40 years ago -- yes, just about exactly 40 years. It was the spring of 1978 -- I ran a one-and-a-half-mile cross-country course in 13 minutes and 31 seconds. Well, I actually didn't run the whole way. About halfway through, for a short stretch, I and a couple of others walked. I think I may have spotted someone ahead of me slowing from an agonized jog to an unhappy walk. That may have been what it was which gave me the idea to do the same. I didn't do it for very long. I could vividly picture being spotted walking instead running, and being yelled at by an authority figure, the gym teacher or someone else.
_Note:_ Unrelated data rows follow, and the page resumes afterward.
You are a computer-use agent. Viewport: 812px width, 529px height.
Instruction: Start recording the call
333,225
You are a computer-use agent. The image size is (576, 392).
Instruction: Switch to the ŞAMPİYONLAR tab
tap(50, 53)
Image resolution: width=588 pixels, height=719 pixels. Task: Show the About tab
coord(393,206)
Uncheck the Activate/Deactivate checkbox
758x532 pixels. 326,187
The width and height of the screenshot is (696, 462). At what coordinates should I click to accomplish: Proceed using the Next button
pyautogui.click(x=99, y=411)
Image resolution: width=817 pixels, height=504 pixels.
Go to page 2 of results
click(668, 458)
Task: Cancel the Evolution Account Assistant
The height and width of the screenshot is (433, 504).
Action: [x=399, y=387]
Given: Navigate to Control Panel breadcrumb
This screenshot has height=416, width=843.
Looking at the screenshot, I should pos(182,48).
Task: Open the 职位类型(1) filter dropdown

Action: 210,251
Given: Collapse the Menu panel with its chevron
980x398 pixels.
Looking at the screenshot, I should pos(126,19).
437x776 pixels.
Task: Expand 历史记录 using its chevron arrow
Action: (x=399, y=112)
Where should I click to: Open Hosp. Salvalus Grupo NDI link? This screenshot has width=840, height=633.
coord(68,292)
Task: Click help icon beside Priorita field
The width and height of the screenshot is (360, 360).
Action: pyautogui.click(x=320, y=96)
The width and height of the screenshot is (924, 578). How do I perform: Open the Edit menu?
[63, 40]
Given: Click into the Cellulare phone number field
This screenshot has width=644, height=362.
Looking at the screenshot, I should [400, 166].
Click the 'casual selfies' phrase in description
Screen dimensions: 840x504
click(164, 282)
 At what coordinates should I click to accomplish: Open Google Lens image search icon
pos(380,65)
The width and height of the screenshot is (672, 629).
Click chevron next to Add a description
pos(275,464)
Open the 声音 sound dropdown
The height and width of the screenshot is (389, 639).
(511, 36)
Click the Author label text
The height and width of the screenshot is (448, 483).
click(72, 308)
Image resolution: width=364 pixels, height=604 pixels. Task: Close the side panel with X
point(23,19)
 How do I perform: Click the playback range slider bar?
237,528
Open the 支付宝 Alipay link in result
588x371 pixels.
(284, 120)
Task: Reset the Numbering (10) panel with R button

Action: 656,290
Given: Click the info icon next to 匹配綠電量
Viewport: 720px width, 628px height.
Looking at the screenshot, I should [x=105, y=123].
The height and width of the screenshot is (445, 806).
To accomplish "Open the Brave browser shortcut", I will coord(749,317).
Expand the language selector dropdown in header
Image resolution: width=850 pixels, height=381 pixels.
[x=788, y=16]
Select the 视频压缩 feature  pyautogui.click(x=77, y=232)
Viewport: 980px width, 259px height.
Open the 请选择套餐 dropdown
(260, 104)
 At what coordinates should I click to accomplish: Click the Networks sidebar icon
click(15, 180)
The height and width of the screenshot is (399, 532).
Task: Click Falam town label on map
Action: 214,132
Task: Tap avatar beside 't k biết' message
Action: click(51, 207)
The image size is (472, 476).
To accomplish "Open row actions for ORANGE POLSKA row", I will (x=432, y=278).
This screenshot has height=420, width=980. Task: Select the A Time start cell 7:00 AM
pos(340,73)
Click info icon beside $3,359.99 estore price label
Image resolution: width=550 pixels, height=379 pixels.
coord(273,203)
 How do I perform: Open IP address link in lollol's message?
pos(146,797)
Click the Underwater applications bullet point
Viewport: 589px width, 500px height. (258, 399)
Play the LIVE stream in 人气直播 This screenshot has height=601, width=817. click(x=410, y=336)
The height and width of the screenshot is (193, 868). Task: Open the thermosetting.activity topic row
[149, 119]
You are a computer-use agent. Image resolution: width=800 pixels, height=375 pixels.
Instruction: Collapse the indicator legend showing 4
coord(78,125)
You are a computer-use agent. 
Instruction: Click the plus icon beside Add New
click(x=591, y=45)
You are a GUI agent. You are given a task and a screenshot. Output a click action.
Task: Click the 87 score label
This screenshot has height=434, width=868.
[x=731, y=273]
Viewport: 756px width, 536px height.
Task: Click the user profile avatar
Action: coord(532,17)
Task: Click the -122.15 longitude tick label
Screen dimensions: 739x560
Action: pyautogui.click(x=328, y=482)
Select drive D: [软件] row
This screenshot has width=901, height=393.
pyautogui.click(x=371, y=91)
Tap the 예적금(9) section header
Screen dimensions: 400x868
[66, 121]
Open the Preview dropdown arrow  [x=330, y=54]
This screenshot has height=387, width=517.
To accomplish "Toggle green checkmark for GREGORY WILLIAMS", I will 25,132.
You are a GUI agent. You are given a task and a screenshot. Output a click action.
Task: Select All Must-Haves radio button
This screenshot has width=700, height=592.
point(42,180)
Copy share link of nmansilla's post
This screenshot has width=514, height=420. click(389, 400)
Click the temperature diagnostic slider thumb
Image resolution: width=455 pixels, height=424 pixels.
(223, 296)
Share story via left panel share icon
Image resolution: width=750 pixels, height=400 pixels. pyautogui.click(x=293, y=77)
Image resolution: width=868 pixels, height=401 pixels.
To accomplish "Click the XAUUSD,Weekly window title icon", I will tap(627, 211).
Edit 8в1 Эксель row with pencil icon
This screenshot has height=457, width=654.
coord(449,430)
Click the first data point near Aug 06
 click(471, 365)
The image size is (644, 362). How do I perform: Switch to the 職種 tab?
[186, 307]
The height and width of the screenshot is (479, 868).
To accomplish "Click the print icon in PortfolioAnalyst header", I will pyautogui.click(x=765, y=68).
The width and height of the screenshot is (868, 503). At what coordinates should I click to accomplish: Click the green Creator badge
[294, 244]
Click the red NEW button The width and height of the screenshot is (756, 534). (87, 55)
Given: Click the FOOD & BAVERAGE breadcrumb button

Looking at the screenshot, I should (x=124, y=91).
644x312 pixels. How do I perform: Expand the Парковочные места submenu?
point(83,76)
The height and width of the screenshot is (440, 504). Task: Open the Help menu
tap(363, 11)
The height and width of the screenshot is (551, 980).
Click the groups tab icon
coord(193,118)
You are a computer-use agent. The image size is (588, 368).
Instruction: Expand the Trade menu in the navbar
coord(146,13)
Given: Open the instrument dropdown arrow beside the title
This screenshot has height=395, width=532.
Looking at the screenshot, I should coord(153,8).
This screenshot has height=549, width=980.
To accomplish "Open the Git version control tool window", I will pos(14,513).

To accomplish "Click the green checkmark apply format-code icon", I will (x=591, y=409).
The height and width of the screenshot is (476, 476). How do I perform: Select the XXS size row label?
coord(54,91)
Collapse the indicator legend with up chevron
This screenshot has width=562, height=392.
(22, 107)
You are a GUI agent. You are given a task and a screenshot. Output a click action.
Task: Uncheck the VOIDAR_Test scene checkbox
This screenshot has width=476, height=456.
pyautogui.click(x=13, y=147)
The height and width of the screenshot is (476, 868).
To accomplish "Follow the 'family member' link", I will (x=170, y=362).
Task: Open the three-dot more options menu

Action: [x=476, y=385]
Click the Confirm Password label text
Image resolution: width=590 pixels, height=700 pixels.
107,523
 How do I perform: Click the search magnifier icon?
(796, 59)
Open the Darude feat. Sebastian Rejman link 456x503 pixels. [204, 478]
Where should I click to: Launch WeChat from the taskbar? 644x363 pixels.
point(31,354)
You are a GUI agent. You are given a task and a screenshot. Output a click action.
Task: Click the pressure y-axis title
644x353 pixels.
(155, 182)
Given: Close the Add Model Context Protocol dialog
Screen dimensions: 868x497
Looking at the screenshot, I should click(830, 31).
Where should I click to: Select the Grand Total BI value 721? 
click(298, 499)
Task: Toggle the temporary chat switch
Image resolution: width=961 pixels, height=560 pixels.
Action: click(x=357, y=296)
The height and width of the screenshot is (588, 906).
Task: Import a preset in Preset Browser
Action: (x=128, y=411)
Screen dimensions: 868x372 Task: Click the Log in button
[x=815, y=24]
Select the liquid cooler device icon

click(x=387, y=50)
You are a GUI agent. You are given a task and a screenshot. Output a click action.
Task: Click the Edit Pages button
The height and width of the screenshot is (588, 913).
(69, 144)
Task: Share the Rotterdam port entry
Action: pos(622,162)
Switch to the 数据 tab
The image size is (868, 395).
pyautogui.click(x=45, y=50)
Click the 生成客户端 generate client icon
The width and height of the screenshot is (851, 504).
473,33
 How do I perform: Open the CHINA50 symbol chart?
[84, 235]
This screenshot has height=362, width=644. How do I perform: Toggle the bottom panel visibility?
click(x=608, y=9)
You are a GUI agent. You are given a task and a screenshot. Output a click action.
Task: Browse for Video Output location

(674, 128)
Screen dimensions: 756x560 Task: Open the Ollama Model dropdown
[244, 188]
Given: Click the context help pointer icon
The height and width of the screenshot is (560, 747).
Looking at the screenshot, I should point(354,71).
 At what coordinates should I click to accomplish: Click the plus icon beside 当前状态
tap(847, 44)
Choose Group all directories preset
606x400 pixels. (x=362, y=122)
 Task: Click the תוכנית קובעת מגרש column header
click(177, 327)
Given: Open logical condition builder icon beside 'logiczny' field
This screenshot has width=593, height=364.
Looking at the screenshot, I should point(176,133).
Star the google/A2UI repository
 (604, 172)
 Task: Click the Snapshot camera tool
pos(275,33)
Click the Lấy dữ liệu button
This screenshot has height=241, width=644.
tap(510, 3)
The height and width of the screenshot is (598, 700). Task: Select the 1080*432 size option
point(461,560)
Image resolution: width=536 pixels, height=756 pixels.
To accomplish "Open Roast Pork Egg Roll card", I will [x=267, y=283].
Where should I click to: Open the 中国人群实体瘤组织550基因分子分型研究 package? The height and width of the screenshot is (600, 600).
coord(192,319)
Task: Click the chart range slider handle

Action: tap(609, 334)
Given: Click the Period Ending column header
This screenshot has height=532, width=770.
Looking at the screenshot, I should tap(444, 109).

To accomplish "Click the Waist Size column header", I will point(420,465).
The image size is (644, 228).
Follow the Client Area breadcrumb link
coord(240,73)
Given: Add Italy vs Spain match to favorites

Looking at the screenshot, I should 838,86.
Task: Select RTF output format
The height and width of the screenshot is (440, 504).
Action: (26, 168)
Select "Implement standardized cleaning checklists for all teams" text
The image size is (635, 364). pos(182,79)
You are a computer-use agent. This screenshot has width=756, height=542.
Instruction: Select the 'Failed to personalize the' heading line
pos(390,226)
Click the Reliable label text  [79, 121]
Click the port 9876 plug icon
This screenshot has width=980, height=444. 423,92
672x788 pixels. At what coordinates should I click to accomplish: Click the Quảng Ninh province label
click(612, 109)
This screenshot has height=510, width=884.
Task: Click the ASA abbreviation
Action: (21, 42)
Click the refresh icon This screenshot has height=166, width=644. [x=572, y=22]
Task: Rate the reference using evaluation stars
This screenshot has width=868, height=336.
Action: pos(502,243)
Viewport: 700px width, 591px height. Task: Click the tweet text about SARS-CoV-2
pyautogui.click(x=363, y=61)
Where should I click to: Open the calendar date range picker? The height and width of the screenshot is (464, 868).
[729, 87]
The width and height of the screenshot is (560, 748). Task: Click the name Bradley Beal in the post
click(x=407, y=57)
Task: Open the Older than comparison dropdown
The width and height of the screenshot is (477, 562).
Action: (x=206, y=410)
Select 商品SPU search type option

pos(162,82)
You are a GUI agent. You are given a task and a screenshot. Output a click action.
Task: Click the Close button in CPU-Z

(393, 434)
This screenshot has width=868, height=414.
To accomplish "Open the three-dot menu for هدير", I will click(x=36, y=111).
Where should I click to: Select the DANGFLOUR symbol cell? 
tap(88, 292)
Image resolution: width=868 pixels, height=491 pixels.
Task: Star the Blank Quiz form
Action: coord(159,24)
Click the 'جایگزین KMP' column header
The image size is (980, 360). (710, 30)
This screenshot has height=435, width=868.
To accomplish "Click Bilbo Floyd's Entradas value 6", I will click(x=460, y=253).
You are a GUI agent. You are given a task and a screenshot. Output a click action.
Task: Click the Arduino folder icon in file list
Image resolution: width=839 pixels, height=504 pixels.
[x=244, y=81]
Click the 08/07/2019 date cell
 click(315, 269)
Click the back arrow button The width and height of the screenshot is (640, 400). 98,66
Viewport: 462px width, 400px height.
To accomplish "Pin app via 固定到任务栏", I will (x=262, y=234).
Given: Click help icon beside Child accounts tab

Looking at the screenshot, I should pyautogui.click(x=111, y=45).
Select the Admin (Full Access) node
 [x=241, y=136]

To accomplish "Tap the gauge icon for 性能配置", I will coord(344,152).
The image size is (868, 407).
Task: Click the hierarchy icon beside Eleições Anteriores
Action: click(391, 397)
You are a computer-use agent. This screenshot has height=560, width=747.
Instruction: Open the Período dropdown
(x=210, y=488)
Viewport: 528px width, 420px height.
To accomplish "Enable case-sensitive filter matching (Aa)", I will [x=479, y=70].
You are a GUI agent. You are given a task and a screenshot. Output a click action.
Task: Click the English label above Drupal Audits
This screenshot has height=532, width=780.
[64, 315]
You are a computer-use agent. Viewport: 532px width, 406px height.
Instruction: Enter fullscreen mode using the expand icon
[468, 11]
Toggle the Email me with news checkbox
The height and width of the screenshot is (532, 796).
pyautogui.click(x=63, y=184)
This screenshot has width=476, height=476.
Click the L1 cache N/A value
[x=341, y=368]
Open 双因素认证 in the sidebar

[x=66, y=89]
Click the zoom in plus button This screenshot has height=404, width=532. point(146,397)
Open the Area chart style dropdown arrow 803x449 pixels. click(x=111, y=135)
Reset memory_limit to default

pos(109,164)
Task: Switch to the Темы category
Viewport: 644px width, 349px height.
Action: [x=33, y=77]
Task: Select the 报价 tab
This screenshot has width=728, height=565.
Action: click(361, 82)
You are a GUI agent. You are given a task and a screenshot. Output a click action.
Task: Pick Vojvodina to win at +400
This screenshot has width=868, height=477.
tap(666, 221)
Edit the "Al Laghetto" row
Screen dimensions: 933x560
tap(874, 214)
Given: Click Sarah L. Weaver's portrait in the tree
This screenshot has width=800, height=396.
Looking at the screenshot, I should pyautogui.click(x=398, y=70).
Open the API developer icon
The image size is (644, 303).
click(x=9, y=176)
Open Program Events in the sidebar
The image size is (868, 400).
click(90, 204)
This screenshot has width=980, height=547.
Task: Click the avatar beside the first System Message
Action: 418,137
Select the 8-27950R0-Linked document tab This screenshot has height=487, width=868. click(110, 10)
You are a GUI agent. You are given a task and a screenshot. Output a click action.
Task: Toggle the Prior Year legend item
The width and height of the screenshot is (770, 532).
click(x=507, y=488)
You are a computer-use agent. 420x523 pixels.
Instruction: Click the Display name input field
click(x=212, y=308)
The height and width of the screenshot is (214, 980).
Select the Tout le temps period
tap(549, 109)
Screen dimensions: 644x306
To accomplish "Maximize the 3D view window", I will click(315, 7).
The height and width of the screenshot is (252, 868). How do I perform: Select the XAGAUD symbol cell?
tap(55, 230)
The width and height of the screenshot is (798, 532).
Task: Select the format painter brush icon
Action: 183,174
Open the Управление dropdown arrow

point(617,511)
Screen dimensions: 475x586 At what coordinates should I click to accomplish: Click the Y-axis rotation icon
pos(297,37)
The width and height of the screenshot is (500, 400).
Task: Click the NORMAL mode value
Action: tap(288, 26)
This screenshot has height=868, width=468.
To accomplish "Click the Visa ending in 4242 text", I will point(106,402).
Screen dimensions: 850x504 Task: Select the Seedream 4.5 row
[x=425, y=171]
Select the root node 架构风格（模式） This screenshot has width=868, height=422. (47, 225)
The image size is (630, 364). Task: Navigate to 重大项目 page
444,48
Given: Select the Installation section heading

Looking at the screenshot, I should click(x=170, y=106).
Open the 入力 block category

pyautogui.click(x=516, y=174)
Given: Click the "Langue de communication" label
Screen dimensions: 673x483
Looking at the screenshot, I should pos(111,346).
In retrospect, I don't know what the authority figure would have done to me, besides yelling, if he had spotted me walking. At the time, though, I was scared enough of it to limit the walking to only a short stretch, and on the part of the course where we were farther away from the school and disapproving adult eyes.

I did not do this running (and walking) by choice. I was forced to do so, in school, in gym class. We had gym 3 times a week in high school. 3 times a week, and the beginning of every period of gym, we were required to run five laps around the gym, which came out to a half-mile, and to make a round on some Nautilus weight-training apparatus. I don't remember whether we ran first and then did the weights, or the other way around.

In the 9th grade, once during the school year, we did the 5 laps, the half-mile, as a timed race. 5 of us ran at once, and everybody's time was recorded. And then in the 11th grade came the outdoor mile-and-a-half.

Before the start of the 9th-grade half-mile race, I had assumed I was going to do pretty well. I had thought that I had been more into the 3-times-weekly half mile run than many of my classmates, and that I was in good shape. I remember that there was one other student in our group of 5 whom I assumed I would beat easily. I don't remember his name or much of anything about him, but I remember that, when we were lined up for this half-mile race, he looked puny and pasty and no threat to me.

Then the starting whistle sounded, and it was as if all 4 of the others were at the first turn before I had taken a step. I had assumed that I would be going at considerably less than top speed for this half-mile, but I had to run as fast as I could the whole way, just to stay a considerable distance behind all of them. As I was finishing the final lap, surprisingly, many of my onlooking classmates began to yell, "Go, Steve!" and "C'mon, Steve!" and things like that. It was surprising to me that they knew my name, and even more surprising that they were expressing goodwill. I responded by finishing the half-mile to the absolute utmost of my ability, and crossed the line to a big round of applause. I don't remember my exact time. I remember that it was between 2:45 and 3 minutes, and, if not the slowest time in the class, it was 2nd or 3rd from the slowest at best.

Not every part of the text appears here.